I wonder how VOIP would work and how well it would do with the one way satellite services where you only receive broadband from the satellite then you transmit it back through the phoneline (SKYFX, SKYWAY USA). It wouldn't have as much latency I wouldn't think since it would only receive from the satellite and not have to transmit back to it.
 
You send requests via modem and receive on the satellite so the VOIP wouldn't work there either.

1st VOIP requires usually 256K or higher up 56K won't slice that. Then there's the split between up and down. Different addressing etc.
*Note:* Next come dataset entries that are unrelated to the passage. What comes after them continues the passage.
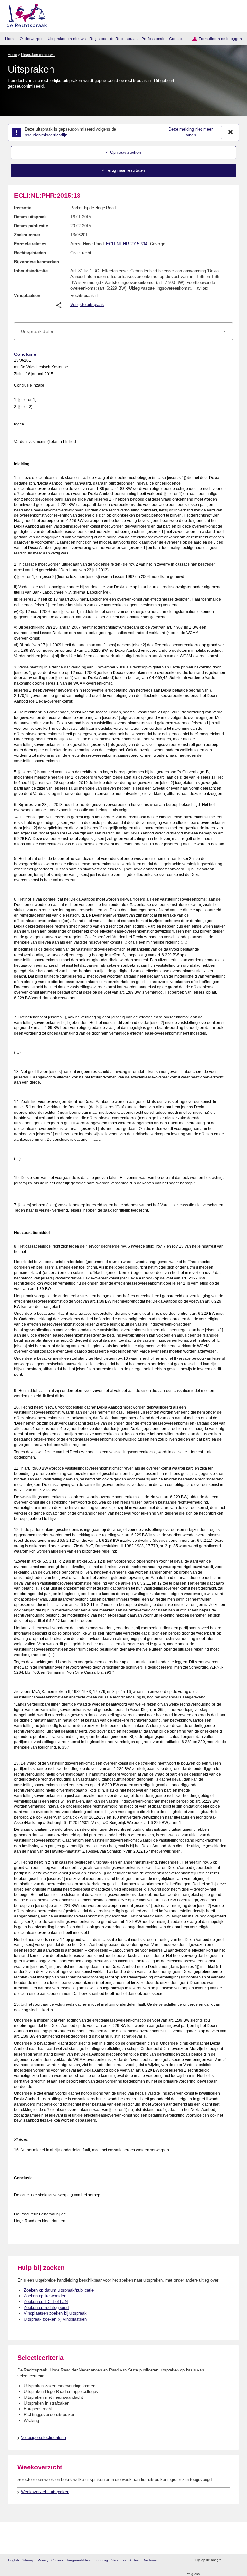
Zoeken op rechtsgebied (46, 2307)
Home (10, 39)
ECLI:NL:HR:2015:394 (126, 243)
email (235, 2560)
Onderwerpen (32, 39)
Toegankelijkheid (79, 2560)
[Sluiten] (230, 132)
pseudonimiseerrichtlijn (46, 135)
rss (227, 2560)
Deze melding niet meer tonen (191, 132)
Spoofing (101, 2560)
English (13, 2560)
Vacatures (118, 2560)
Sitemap (28, 2560)
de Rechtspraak (124, 39)
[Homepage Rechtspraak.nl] (24, 14)
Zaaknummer (27, 234)
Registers (97, 39)
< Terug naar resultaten (123, 170)
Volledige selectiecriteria (43, 2437)
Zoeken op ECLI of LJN (46, 2301)
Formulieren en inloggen (220, 39)
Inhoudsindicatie (31, 270)
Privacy (43, 2560)
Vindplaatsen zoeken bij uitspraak (55, 2313)
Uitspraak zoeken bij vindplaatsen (55, 2319)
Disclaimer (150, 2560)
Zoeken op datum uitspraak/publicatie (59, 2290)
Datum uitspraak (30, 216)
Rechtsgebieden (30, 252)
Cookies (57, 2560)
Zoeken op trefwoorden (45, 2295)
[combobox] (123, 331)
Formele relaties (30, 243)
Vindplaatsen (27, 295)
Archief (134, 2560)
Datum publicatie (31, 225)
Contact (176, 39)
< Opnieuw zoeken (123, 152)
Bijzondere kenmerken (36, 261)
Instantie (22, 207)
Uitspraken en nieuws (67, 39)
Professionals (153, 39)
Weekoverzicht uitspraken (45, 2491)
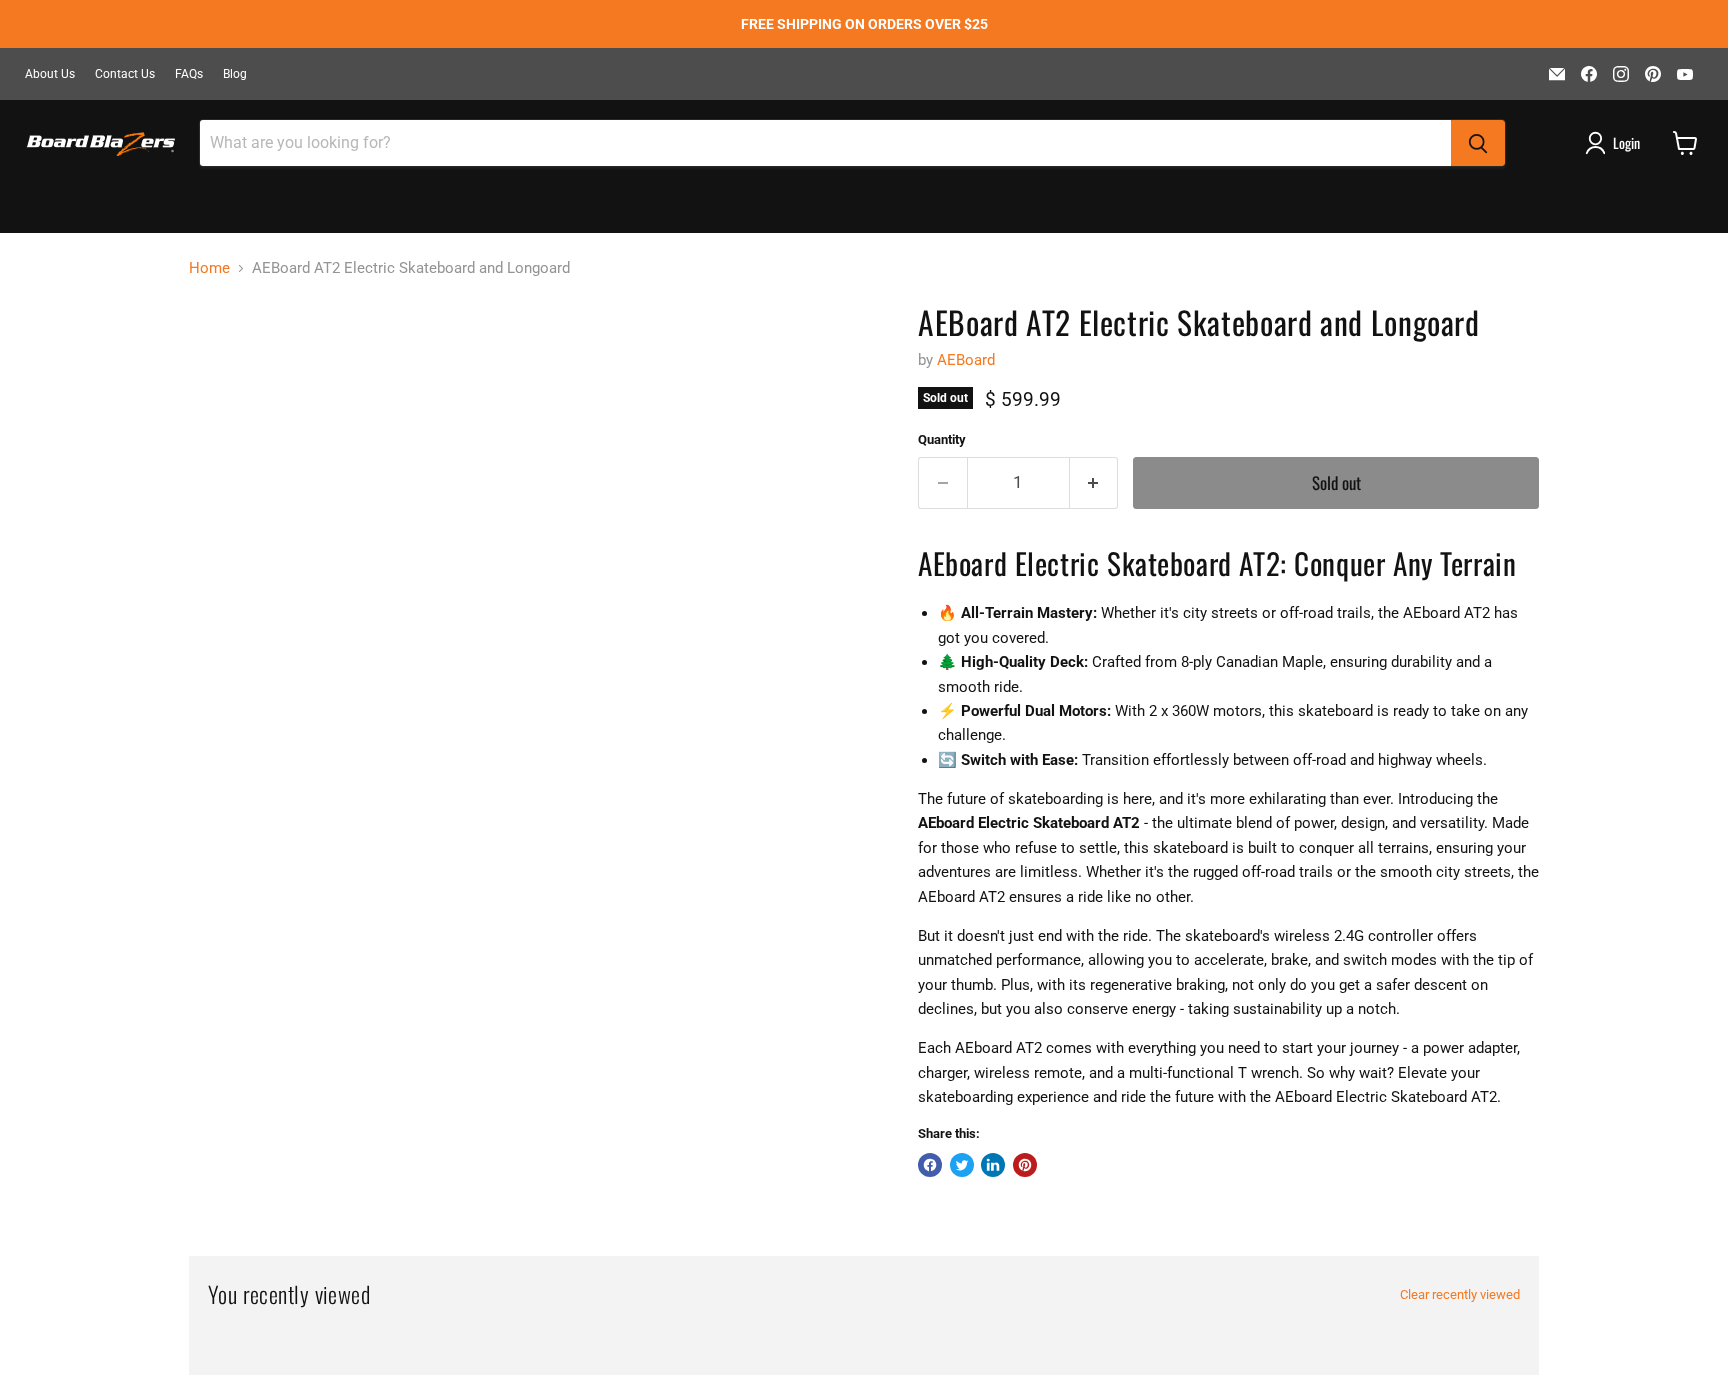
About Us (50, 74)
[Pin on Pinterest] (1025, 1165)
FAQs (189, 74)
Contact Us (125, 74)
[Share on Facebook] (930, 1165)
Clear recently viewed (1460, 1294)
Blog (235, 74)
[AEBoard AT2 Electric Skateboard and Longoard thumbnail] (226, 359)
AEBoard (966, 360)
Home (209, 268)
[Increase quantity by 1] (1094, 482)
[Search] (1478, 143)
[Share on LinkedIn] (993, 1165)
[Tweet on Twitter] (962, 1165)
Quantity (942, 439)
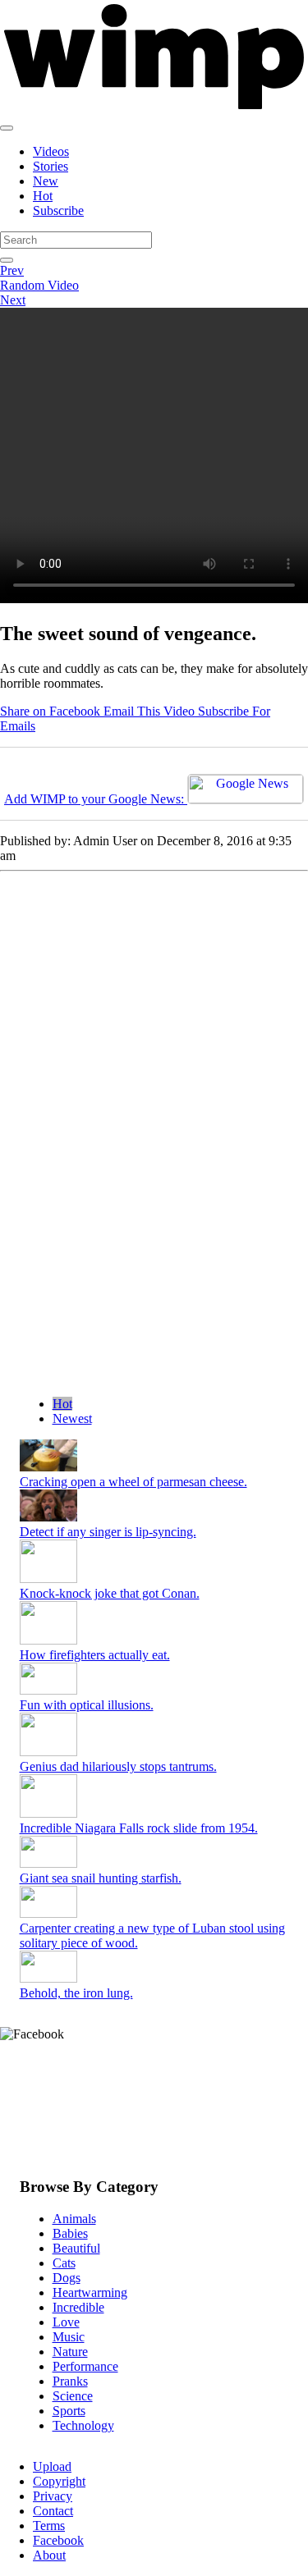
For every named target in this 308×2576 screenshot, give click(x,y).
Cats (64, 2263)
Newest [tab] (72, 1418)
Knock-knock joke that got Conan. (110, 1593)
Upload (52, 2466)
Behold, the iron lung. (76, 1993)
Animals (74, 2219)
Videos (51, 151)
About (49, 2555)
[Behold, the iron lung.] (48, 1978)
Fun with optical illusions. (87, 1705)
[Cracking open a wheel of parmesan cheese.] (48, 1467)
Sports (69, 2411)
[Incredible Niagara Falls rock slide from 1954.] (48, 1813)
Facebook (58, 2540)
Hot (43, 196)
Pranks (70, 2381)
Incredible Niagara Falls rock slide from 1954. (139, 1828)
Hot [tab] (62, 1404)
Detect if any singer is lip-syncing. (108, 1532)
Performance (85, 2366)
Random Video (39, 285)
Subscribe (58, 210)
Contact (53, 2511)
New (45, 181)
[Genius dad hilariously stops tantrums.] (48, 1752)
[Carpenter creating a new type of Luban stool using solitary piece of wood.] (48, 1913)
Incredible (78, 2307)
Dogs (66, 2278)
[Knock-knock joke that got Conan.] (48, 1578)
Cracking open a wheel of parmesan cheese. (133, 1482)
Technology (83, 2425)
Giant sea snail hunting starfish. (101, 1878)
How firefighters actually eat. (95, 1655)
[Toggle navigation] (6, 128)
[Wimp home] (154, 109)
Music (69, 2337)
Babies (70, 2233)
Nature (70, 2352)
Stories (50, 166)
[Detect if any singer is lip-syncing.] (48, 1517)
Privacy (52, 2496)
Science (73, 2396)
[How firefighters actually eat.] (48, 1640)
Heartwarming (90, 2292)
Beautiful (76, 2248)
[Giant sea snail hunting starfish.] (48, 1863)
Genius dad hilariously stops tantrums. (118, 1766)
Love (66, 2322)
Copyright (59, 2481)
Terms (49, 2526)
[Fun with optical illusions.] (48, 1690)
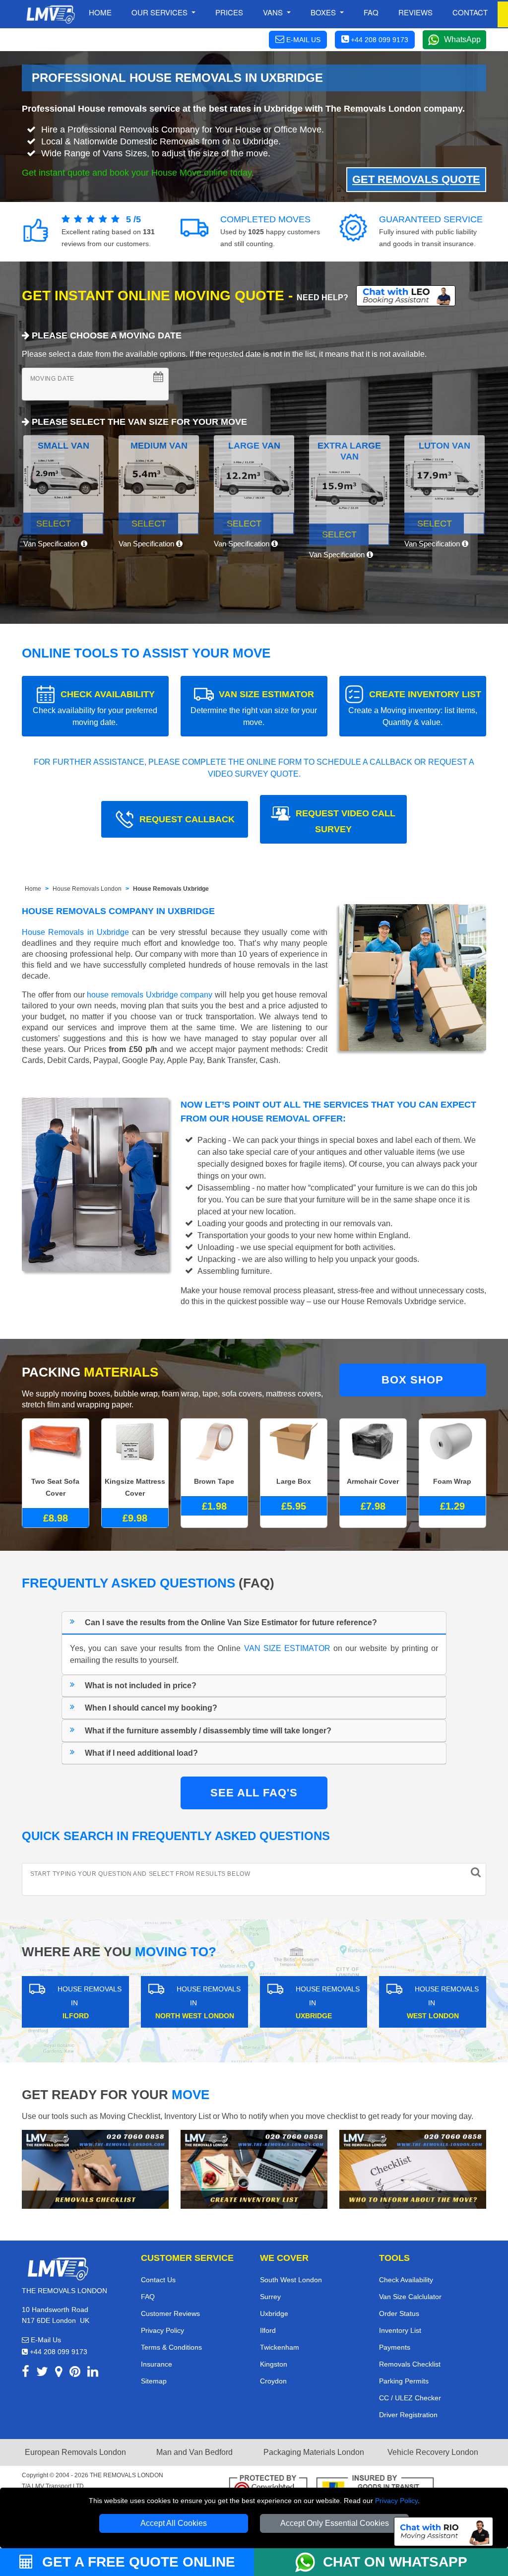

Doubtful it all would work.
 
In the world I live in (mobile satellite internet), VoIP is fairly common. Latency is often thrown up as a huge problem, but in practice for many of us it is not a big issue. I remotely administer a business and its servers, and when I'm out of cell range, or in Canada where my cell minutes are outrageous, I've used VoIP for a few years.

All VoIP is not created equal. Both WildBlue and Hughes do things that make Vonage pretty much unusable (didn't used to be that way on Hughes - I used Vonage there until August of 2005 when it stopped working). WildBlue's partner in Canada, Telesat, does not do whatever it is that WildBlue does, and Vonage works fine.

Most of us that are not on very high end satellite like iDirect (where Vonage still works) use software-based systems. The best engine belongs to Crystal Voice, and their primary licensee is NetZeroVoice. Skype works reasonably well also. I use NZV with a USB-to-phone connector that lets me use my regular 5.2GHz cordless phone (doesn't interfere with my WiFi).
 
re voip over sat

thank you for all the input ,
I bet whatever wb does now that interferes with voip is an oversight and maybe correctable.
 
thank you for all the input ,
I bet whatever wb does now that interferes with voip is an oversight and maybe correctable.
Correctable, but probably not an oversight which means it probably won't be corrected. WB uses traffic-shaping more than any other satellite provider I'm aware of, and they reduce the QoS for a large number of services. They will tell you that they are optimized for web and e-mail, and that's it.
 
I wonder how VOIP would work and how well it would do with the one way satellite services where you only receive broadband from the satellite then you transmit it back through the phoneline (SKYFX, SKYWAY USA). It wouldn't have as much latency I wouldn't think since it would only receive from the satellite and not have to transmit back to it.


well there would be considerable latency on the message getting bavck to you.
 
Sans any filtering or throttling of those kinds of packets, it all boils down to the users tolerance, personally, I don't like _anyone_ enough, to put up with 2-6 second lags between replies (certainly not a winning way to ask a girl on a date), not to mention dealing with echos (if the system does not have [good] echo cancellation). So try a free trial one like Skype, and if it works good enough, great, if not, well, now you know.